Heston PDE Grid: How small can we make it?

The aim is to apply the techniques used in Arbitrary Number of Stencil Points to the partial differential equation (PDE) of the Heston model with x_t = \ln S_t

\displaystyle  0 = \frac{\partial u}{\partial t} +\frac{1}{2}\nu\frac{\partial^2 u}{\partial x^2}  + \left(r_t-q_t -\frac{\nu}{2}\right)\frac{\partial u}{\partial x} + \rho\sigma\nu \frac{\partial^2 u}{\partial \nu \partial x} +\frac{1}{2}\sigma^2\nu\frac{\partial^2 u}{\partial \nu^2} + \kappa(\theta - \nu) \frac{\partial u}{\partial \nu}-r_tu

to get – for a given accuracy – to the smallest possible lattice grids. The Heston model parameters at hand are

\displaystyle S_0 = 100, v_0 = 0.04, \kappa = 1, \theta = v_0, \sigma=0.2, \rho=-0.75, r=5\%, q=0\%,

the strikes of the benchmark options are given by

\displaystyle k\in \{50, 75, 90, 100, 110, 125, 150, 200\}

and the maturity of the options should be one year. First let’s use a five point stencil in x direction. As expected the order of convergence is increasing from second to fourth order.

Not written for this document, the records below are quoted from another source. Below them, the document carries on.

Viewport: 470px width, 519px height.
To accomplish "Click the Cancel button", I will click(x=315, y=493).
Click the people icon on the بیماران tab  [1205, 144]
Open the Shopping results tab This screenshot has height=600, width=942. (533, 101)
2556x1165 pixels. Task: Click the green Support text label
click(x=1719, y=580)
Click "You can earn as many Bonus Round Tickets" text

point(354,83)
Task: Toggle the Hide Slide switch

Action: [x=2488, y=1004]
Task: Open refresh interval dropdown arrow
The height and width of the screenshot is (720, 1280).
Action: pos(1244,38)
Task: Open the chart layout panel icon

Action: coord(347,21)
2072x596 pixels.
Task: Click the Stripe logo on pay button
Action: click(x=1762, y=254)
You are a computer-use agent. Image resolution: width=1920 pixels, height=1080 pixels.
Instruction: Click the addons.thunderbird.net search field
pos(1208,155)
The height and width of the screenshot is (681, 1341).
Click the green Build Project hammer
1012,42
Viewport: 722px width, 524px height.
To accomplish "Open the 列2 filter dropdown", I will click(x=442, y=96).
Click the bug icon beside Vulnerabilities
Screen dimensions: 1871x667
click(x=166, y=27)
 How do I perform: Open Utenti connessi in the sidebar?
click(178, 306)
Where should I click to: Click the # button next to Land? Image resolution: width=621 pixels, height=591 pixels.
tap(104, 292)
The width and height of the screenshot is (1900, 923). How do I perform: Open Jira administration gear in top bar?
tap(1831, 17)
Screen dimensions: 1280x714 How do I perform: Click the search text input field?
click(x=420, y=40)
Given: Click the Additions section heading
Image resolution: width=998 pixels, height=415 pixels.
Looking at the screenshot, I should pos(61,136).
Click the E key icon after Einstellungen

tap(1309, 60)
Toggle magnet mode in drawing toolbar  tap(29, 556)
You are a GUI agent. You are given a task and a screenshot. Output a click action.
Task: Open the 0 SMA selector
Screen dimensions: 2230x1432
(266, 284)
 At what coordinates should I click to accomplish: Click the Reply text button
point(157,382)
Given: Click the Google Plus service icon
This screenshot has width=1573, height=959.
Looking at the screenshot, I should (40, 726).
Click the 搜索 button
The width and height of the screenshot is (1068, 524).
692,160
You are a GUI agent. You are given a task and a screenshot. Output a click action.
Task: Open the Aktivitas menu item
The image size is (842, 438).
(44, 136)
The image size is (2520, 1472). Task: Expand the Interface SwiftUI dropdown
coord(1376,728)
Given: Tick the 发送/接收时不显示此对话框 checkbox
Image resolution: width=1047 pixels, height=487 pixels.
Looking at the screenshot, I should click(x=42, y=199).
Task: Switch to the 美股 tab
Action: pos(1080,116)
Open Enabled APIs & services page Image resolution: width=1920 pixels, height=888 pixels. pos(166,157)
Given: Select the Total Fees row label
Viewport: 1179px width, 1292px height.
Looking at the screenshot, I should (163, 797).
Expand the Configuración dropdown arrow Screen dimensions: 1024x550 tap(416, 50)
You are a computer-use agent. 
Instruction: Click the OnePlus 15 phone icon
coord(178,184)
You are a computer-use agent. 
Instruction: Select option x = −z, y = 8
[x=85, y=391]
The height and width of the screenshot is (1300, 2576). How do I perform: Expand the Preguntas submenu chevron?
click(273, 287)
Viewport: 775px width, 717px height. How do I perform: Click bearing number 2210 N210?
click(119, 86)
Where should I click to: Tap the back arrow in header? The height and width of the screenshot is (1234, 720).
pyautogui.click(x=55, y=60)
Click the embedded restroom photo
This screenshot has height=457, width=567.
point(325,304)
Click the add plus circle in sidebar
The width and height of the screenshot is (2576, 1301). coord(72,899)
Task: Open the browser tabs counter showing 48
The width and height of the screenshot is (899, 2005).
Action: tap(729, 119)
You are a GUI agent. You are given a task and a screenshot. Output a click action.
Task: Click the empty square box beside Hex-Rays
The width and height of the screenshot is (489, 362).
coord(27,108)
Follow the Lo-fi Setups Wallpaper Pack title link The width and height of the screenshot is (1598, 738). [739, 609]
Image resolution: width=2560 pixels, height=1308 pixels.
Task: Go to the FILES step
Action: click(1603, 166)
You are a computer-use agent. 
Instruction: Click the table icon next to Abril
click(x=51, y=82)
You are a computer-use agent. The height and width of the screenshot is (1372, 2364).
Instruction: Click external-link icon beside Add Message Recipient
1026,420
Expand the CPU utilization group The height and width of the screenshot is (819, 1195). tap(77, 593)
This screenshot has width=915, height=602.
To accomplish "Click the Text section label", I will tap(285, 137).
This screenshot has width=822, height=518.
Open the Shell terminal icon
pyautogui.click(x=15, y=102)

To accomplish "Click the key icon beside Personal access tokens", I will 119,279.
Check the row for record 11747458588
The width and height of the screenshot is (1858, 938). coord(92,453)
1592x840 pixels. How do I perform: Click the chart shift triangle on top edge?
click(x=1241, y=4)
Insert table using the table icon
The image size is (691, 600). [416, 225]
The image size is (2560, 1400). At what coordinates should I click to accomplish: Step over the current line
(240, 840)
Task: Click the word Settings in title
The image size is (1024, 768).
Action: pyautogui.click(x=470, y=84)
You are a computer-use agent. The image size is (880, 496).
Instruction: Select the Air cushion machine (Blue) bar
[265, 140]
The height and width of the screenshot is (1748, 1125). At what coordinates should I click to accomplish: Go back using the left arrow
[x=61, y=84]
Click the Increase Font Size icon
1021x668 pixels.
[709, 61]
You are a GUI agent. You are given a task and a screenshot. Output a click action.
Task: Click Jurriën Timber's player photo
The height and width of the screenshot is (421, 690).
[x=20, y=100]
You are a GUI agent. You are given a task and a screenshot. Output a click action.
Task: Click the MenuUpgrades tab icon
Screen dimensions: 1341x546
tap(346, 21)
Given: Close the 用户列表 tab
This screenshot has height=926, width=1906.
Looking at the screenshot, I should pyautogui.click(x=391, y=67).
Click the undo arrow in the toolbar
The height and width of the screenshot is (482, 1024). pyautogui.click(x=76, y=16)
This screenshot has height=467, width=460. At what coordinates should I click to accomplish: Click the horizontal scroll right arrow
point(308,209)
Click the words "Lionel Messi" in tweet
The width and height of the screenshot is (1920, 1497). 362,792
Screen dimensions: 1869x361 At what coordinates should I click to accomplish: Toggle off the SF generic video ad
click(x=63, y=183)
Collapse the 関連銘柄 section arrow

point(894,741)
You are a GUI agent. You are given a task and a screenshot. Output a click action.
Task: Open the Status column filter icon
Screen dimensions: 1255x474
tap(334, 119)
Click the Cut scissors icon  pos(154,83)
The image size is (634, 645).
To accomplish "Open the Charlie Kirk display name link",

The same experiment but now with five point stencil also in \nu direction is shown below. Finite lattice effects show-up already at relatively small lattices due to the high convergence speed.

In time direction Richardson extrapolation can be used to increase the order of convergence from two to three.

So finally for this parameter set if the aim is to get the average pricing error below \displaystyle 10^{-3} then a lattice size of

\displaystyle x\times\nu\times T = 50\times 10 \times 20

seems to be sufficient when using five point stencil operators in x and \nu direction and Richardson extrapolation in time direction. Unfortunately for a given accuracy this technique is slower than the usual suspects, e.g. Operator splitting because the matrix inversion for the Crank-Nicolson scheme has to be carried out by an iterative solver, namely by BiCGstab. The code for the numerical experiments can be found in the test case

NthOrderDerivativeOpTest::testHigerOrderHestonOptionPricing().